3-6. Have we not power to eat and to drink? To live at the charges of the churches we have founded? 5. Have we not power to lead about a sister, etc.? Peter (Cephas) was a married man. Other apostles had wives. Had Paul no right to have a wife? The answer is that he had this liberty as well as others if he had chosen to use it. Brethren of the Lord. Luke 6:15; Gal. 1:19. 6. Or have Barnabas and I only, etc. He and Barnabas worked with their own hands to sustain themselves while preaching. Others were sustained. Had not they the same right? He next shows that they had the right by various illustrations.
7-10. Who goeth a warfare at his own charges? Soldiers were paid while on a campaign; but he and Barnabas were Christian soldiers. The husbandman ate of the vineyard; but they worked in the vineyard of the Lord. The feeder of a flock drank of its milk, but they were feeders of the flock of God. 8. Say I these things as a man? Human affairs teach our right to be sustained, but the law of Moses teaches the same lesson. 9. Thou shalt not muzzle the ox, etc. See Deut. 25:4. In the East still the grain is trodden out on the threshing floor by the cattle, nor do the people muzzle the cattle to this day. Doth God take care of the oxen? Was this enactment made solely for the benefit of the oxen? Or was not it rather to teach those who did a work had a right to live off of that work? The latter, doubtless.

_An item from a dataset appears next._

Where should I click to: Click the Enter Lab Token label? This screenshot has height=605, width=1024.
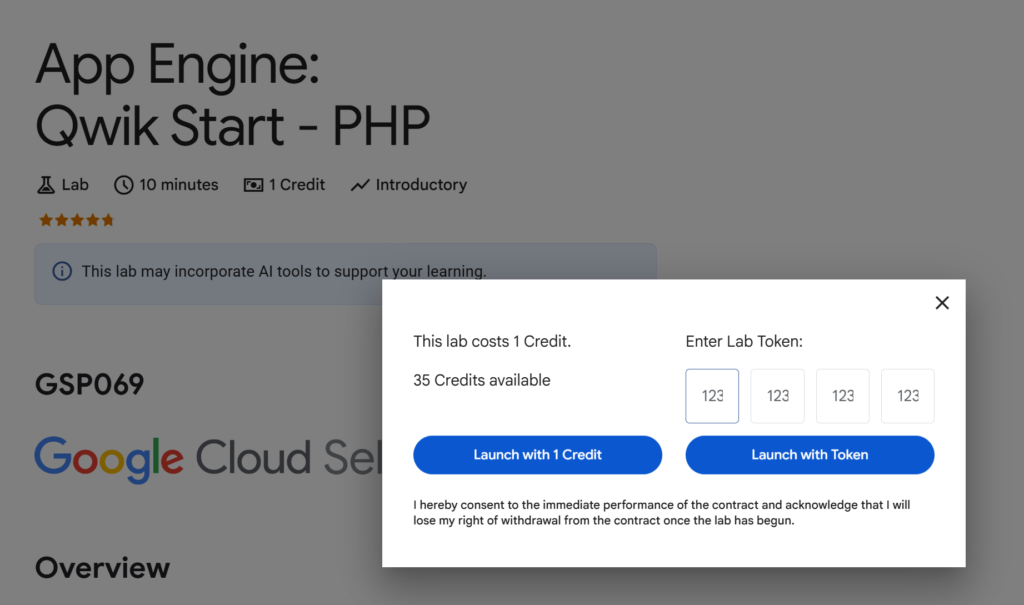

11-14. If we have sown to you in spiritual things. Preached the gospel, converted them, built them up in Christ. This conserved their eternal interests. Carnal things. An earthly support.  12. If others be partakers of this power. Enjoy this privilege of earthly support. But his right was greater than that of these. Have not used this power. He had supported himself lest he should hinder the gospel. The heathen might say that he was influenced by mercenary motives. As to his course see Acts 18:3. 13. They which minister about holy things. He now shows that the temple teaches the same lesson. The priests and Levites are sustained by the temple offerings. Partakers with the altar. A part of the sacrifice was consumed on the altar and a part was awarded to the priests. 14. Even so hath the Lord ordained, etc. It was the Lord's ordinance, even if Paul did not exercise the power, that those who preach the gospel should be sustained by the church. See Matt. 10:9, 10.
15-18. But I have used none of these things. They had neither sustained him, nor did he now write to them to have them do so. Nay, he was fully resolved not to change his course. It were even better for him to die than to do so. 16. For though I preach * * * I have nothing to glory of. He preached because he was Christ's servant. He was therefore under necessity, as a servant. Nay, "woe was upon him" if he obeyed not. In this, then, he had no right to boast. But if he refused a support from the churches when he had liberty to receive it, that might make a ground of boasting. 17. If I do this thing willingly. If he preached voluntarily, he might then claim an earthly reward. But if against my will. If I do this as a servant of Christ upon whom the service is laid; then he has a stewardship. (See Revision.) In that case he has the obligations of a steward. It is his duty to feed the Master's servants. 18. What then is my reward? He had no earthly wages. What then? That he should have the satisfaction of knowing that, for the sake of the gospel, he gave up his right, and preached freely. If he was accused of mercenary motives it might interpose a hindrance.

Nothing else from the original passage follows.